Logopeia com Fernando Pessoa, Clarice Lispector, Rupi Kaur e Leminski A dança das palavras e do intelecto

Publicado em 29/03/2018 por

O poeta e crítico americano Ezra Pound definiu três grandes aspectos para a poesia. São eles o aspecto sonoro, que ele chamou de melopeia; o aspecto visual e imagético, que chamou de fanopeia; e a dança do intelecto entre as palavras, que seria a logopeia, ou seja, a parte reflexiva da poesia.

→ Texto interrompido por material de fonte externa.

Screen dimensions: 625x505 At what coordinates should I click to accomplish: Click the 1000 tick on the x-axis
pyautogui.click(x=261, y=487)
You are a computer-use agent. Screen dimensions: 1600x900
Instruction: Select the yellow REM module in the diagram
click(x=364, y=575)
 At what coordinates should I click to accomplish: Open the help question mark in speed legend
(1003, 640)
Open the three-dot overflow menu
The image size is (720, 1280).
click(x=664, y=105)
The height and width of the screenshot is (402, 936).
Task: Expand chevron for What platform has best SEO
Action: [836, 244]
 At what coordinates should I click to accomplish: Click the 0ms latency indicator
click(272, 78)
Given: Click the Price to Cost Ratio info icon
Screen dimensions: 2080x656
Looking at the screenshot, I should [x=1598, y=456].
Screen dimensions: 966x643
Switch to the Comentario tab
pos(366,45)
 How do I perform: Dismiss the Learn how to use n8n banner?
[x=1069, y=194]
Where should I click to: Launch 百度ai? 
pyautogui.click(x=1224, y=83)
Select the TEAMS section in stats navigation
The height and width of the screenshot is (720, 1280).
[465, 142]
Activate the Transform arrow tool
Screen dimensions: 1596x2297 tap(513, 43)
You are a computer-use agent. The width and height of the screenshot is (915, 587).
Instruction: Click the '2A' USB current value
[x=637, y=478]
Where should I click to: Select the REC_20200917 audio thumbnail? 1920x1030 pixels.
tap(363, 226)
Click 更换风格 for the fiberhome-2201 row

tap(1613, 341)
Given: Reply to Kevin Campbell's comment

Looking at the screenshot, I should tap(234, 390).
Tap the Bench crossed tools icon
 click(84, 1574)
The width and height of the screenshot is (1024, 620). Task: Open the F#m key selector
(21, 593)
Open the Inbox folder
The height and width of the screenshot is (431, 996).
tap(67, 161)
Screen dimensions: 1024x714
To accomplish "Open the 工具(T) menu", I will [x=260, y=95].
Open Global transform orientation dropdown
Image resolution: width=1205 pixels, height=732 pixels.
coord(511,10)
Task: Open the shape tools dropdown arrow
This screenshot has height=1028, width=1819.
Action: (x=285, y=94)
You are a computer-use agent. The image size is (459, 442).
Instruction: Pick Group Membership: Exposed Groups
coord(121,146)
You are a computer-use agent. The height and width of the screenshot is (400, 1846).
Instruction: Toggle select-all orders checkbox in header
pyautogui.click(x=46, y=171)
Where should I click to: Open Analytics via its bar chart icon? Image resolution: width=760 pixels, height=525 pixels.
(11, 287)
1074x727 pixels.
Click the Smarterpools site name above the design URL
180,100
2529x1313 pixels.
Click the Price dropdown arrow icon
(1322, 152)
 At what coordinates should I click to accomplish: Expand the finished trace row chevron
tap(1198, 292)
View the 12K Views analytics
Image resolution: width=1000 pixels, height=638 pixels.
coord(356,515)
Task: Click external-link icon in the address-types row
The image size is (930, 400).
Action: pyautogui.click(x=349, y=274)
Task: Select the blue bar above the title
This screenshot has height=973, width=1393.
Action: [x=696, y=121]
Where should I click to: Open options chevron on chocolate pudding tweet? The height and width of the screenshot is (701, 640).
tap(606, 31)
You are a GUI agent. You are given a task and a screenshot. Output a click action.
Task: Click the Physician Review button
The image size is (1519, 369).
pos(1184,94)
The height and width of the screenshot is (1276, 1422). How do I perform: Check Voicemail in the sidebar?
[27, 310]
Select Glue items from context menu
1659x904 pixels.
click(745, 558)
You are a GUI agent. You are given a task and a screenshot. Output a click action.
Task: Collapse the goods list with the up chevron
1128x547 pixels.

Este terceiro post fala sobre a logopeia, cuja obra de Fernando Pessoa está cheia. Praticamente independentemente do heterônimo, suas poesias fazem-nos pensar sobre várias coisas, principalmente sobre a vida e nós mesmos. Vale lembrar que há aspectos sonoros e imagéticos, porém o logopeico é muito evidente. Um exemplo é o poema Tabacaria. Além de Pessoa, outros poetas e poetizas se utilizam deste recurso. Em dois versos e sete palavras, Clarice Lispector faz uma dança de palavras com o verbo ser que nos faz refletir:

já que sou, o jeito é ser
— Clarice Lispector

O mesmo ocorre em outra situação, brincando com a palavra “respeito”:

e se me achar esquisita
respeite também,
até eu fui obrigada a me respeitar
— Clarice Lispector

O livro Outros jeitos de usar a boca , da poeta Rupi Kaur , traz um poema que é assim:

Eu não fui embora porque
eu deixei de te amar
eu fui embora porque quanto mais 
eu ficava
menos eu me amava
— Rupi Kaur

Perceba que não há muito o que imaginar ou visualizar. Não há nada de sonoro: rimas, sons parecidos ou sílabas repetidas. Apenas uma frase cuja reflexão dança com “ir embora”.

Um poema de Paulo Leminski , musicado por Itamar Assumpção , também é um bom exemplo de uma logopeia. Apesar da presença de imagens, como coroa, medalhas ou “tocar na dor”; e a presença de ritmo e melodia; o aspecto reflexivo ainda se salienta.

Um homem com uma dor
É muito mais elegante
Caminha assim de lado
Com se chegando atrasado
Chegasse mais adiante

Carrega o peso da dor
Como se portasse medalhas
Uma coroa, um milhão de dólares
Ou coisa que os valha

Ópios, édens, analgésicos
Não me toquem nesse dor
Ela é tudo o que me sobra
Sofrer vai ser a minha última obra
— Paulo Leminski

Agora que já temos uma noção dos três aspectos e conseguimos encontrá-los nas poesias, podemos olhar para nossa própria obra e brincar com eles. São aspectos relevantes e nos ajudam no autoconhecimento da nossa própria escrita, o que sem dúvida, pode aprimorar nossa criação poética.